Prep your stomach by layering it with some tasty dough from Asheville Brewing Company—named best pizza in 2012 with creations like the Shear Delight, with pesto, Portobello mushrooms, walnuts and gorgonzola cheese atop a sesame seed crust. But the real draw for us was the infuse-your-own-beer option. They have five varieties of dry hops that you can drop in using a tea-like strainer so that the beer you drink is essentially your own personal brew. Order a flight served on a paddle while you take on your companion in a game of cornhole or giant Connect Four, both set up in the big patio at the Coxe Avenue location.
Although you might feel it’s a tad early to start happy hour, when you’re in Asheville, it’s beer time, any time. Plus, the city is extremely walkable, and you’ll always be only steps away from your next location—sometimes literally, since Hi-Wire Brewing sits in Asheville Brewing’s backyard. Hi-Wire recently released the Strongman Coffee Stout (with a brunch event, no less), and this shot of adrenaline will surely help you beat your travel partner in a game of foosball. Share a beer flight to taste their other recipes during your game before heading to Burial Beer Co. Here, you’ll find a tiny shed-like brewery dedicated to experimentation. With only a one-barrel pilot system in place, the folks at Burial want feedback on all the small batch special releases they dole out every weekend. Read more about this new brewery here.
Right down the street awaits Green Man, a funky place that likes to keep things simple by focusing on four main brews: an IPA, Pale, ESB and Porter, with at least one other seasonal or occasional on hand. They’re considered a grizzled beer authority with nearly 20 years under their belt. Plus, you can tamp down your buzz with their free pretzels paired with their Lusty Monk mustard while you squeeze in a game of darts between sipping from your beer flight of every style.

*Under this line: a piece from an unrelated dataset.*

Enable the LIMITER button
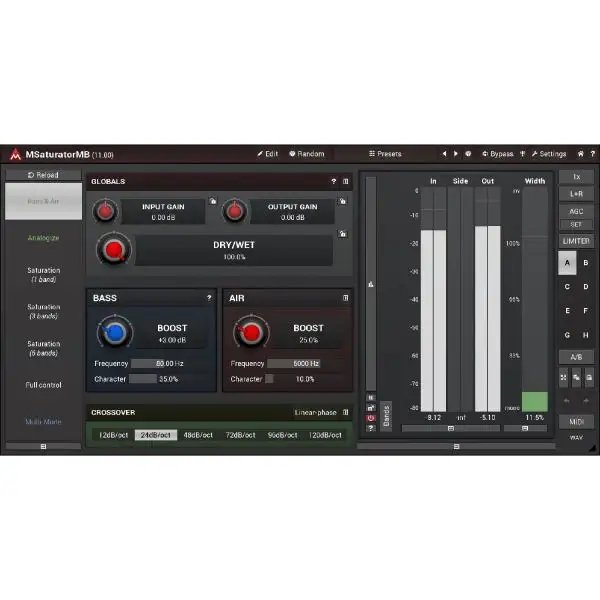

Wicked Weed Brewing is the most stunning brewery I have ever visited. With one glance, there’s no doubt that the founders took great care in all decisions—from every ingredient that goes into their food and beer to each piece of material that make up the design. Three distinct areas have their own vibe. Inside, an open-air, open-kitchen restaurant faces the large, main dining room. Adjacent to that sits the huge patio with proportionate firepits. Downstairs, an underground bar spills out into another smaller patio area and is where you’ll want to post up to talk shop with the bartender and get some free samples if it’s not too crowded. But take your time savoring your farm-to-table dinner before heading down to be mesmerized by the wall-sized chalkboard that indicates the 17 or so beers available that fall into one of three categories: Hops are Heresy, Beautiful and Belgian, or Wicked Wood Aged Beers.

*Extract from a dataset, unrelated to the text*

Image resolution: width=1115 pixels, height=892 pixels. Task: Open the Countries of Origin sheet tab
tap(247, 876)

If you want to make one more beer run, head up to Lexington Avenue Brewery aka LAB. They have the standing as the nightlife brewery, with a large stage in the back that sometimes attracts talent that warrants $5 to $20 covers (such as a solo show with Band of Horses lead singer Ben Bridwell). Typically, they serve seven LAB brews and have a special late-night menu should you need a little more sustenance after the beer-swilling day you’ve just had.